Nieuws - 20 september 2001

Terrorist attack on New York and Washington affects people within Wageningen UR as well

Terrorist attack on New York and Washington affects people within Wageningen UR as well

Apart from practical consequences - postponed travelling to the US and elsewhere, and some Wageningen UR researchers being stuck in the US because they can't fly back to the Netherlands - the events of Tuesday 11 September have had an emotional impact as well. Many people find it strange to go on with everyday work, which suddenly seems of less importance.

Wageningen UR participated in the Europe-wide three minutes of silence last Friday to commemorate the victims of the attack, and the Dutch flag hung at half-mast that day. Letters of condolence have been sent to partner institutions of Wageningen UR in the US, offering any help that Wageningen UR could give. Jeanine Hermans and Henk Vegter of the Bureau of Student Affairs have contacted US students within Wageningen University to see if they are coping with the situation and to assist if necessary.

Different perspective

Professor Patricia Howard-Borjas, an American researcher in the field of gender issues at Wageningen University, says she was shocked at the attack. Yet she notes that Americans living in Europe might react differently than Americans in the States. The latter get less media exposure on perspectives of people from different contexts. "There is a strong contrast in perspective between CNN and BBC coverage and I actually prefer the latter, which has a much broader, global view. It is important to understand what is and has been going on in the Middle East, and CNN does not tell us. A better understanding is more likely to develop in Europe than in the US."
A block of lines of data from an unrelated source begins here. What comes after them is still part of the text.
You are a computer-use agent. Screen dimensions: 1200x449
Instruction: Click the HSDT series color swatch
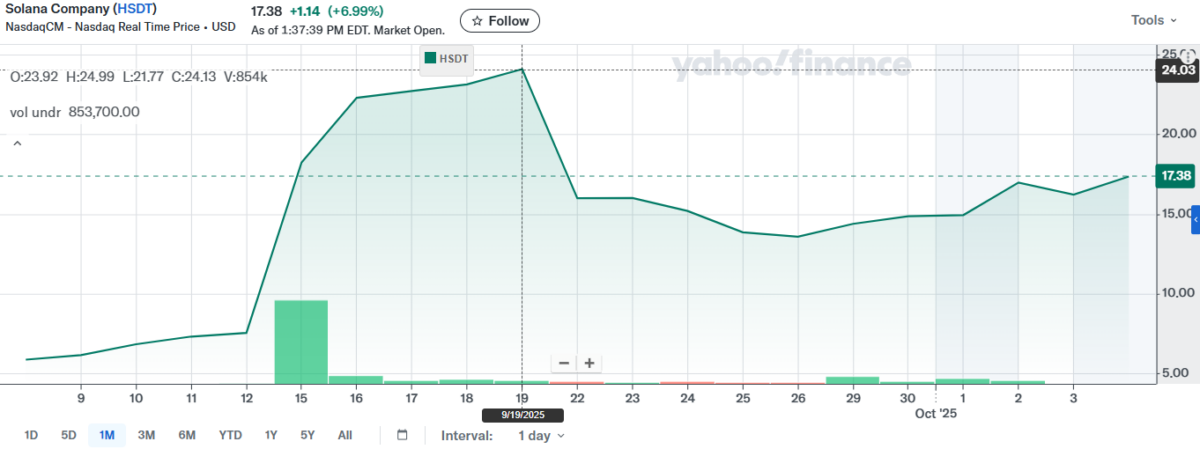[x=430, y=59]
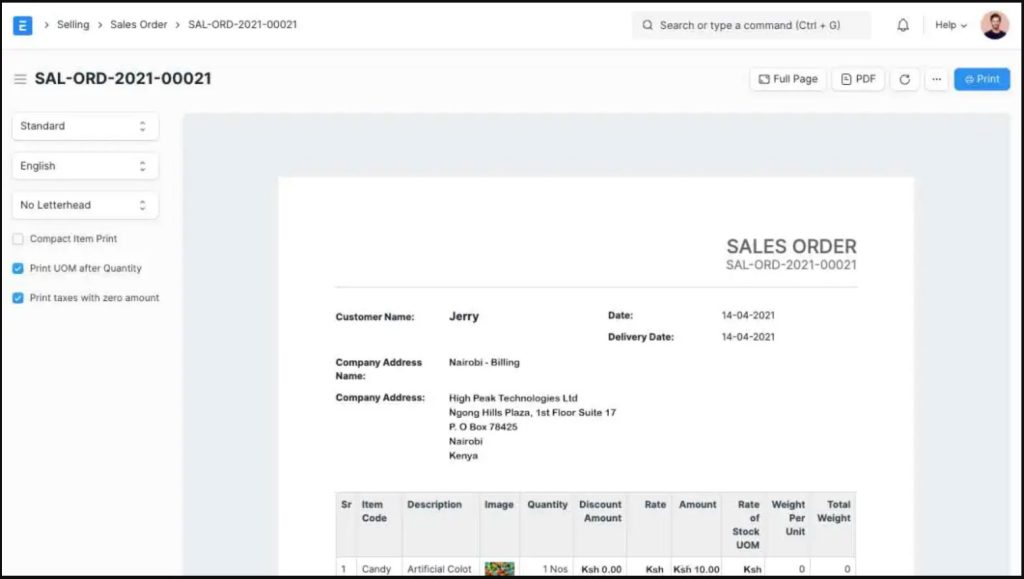The width and height of the screenshot is (1024, 579).
Task: Click the blue Print button
Action: tap(981, 79)
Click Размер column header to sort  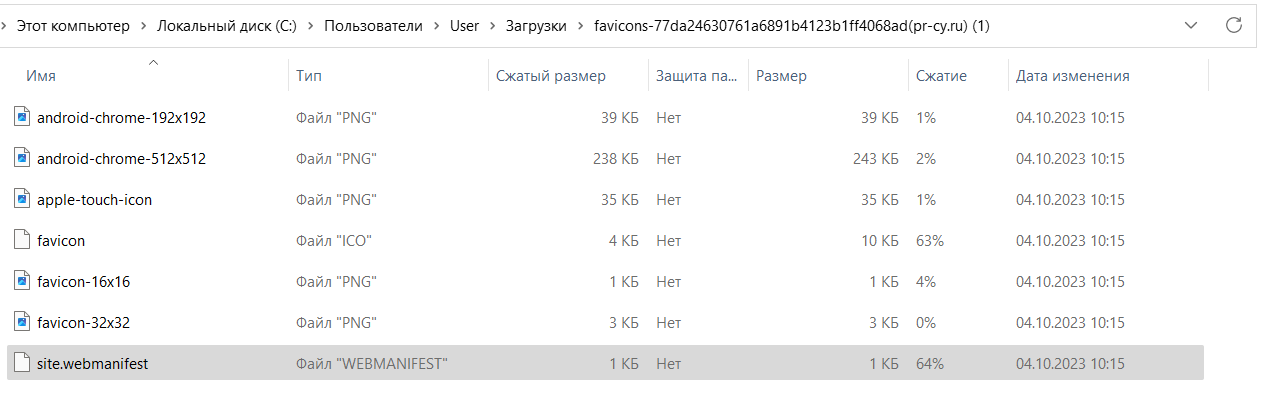point(782,76)
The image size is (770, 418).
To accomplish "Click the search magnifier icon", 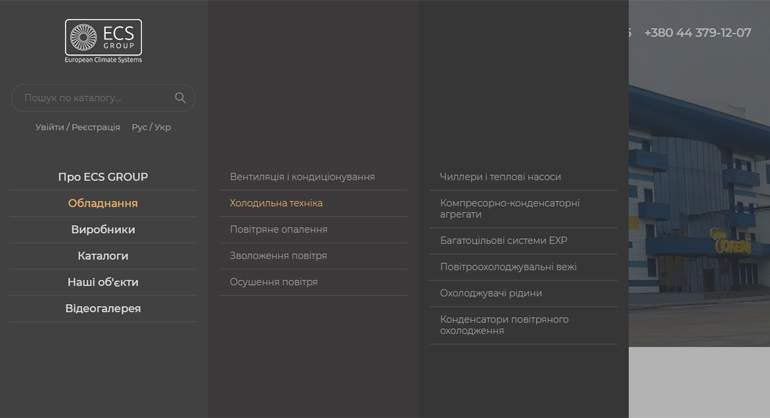I will 180,98.
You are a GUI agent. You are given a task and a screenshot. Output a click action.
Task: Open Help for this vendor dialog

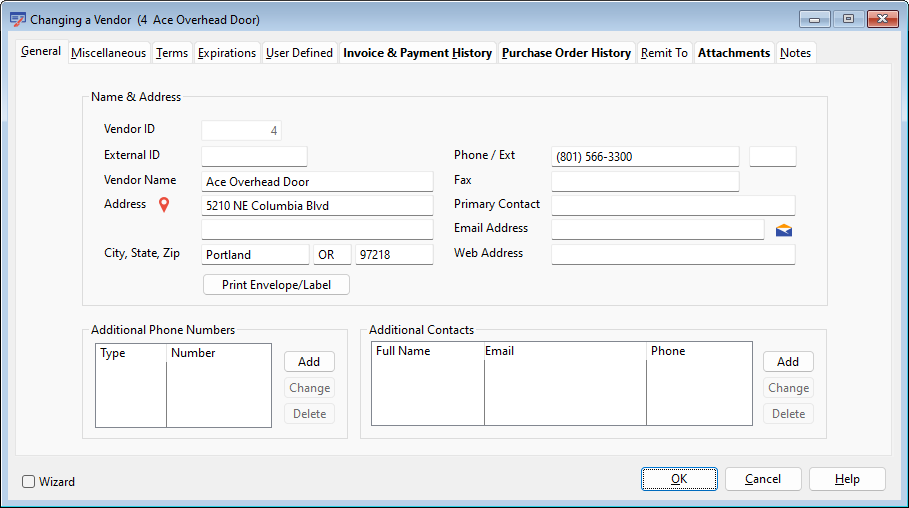[x=847, y=479]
Borjas expresses concern that the issue might escalate into a crusade, not against terrorism, but against others who have nothing to do with it. "Terrorists hijacked the grievances of others. There is not enough debate in the US on this. And I would have liked President Bush to say explicitly that this is not a war against Islam or against the Middle East. The words he did use, like 'war, good versus bad and crusade', are not the kind of words that makes one confident." Borjas does respect the US right to defend itself, saying "it could have been me, or you, who was hit." Yet she says that the first political priority now should be to develop an international forum on conflict resolution. That should be an international cooperation effort to eliminate terrorism, based upon understanding the situation and complexities in the Middle East. Borjas says US policy in the Middle East and the creation of circumstances that give privileges to some in the world and deny them to others should be understood and taken into account. To reduce the causalities of terrorism, the causes of it should be taken away.

Borjas adds that some might be surprised that an American has the opinion she has. However, she says, it is diversity of opinions, plurality and respect for other cultures that has to be stressed now. "A message that is for Christians and Muslims alike."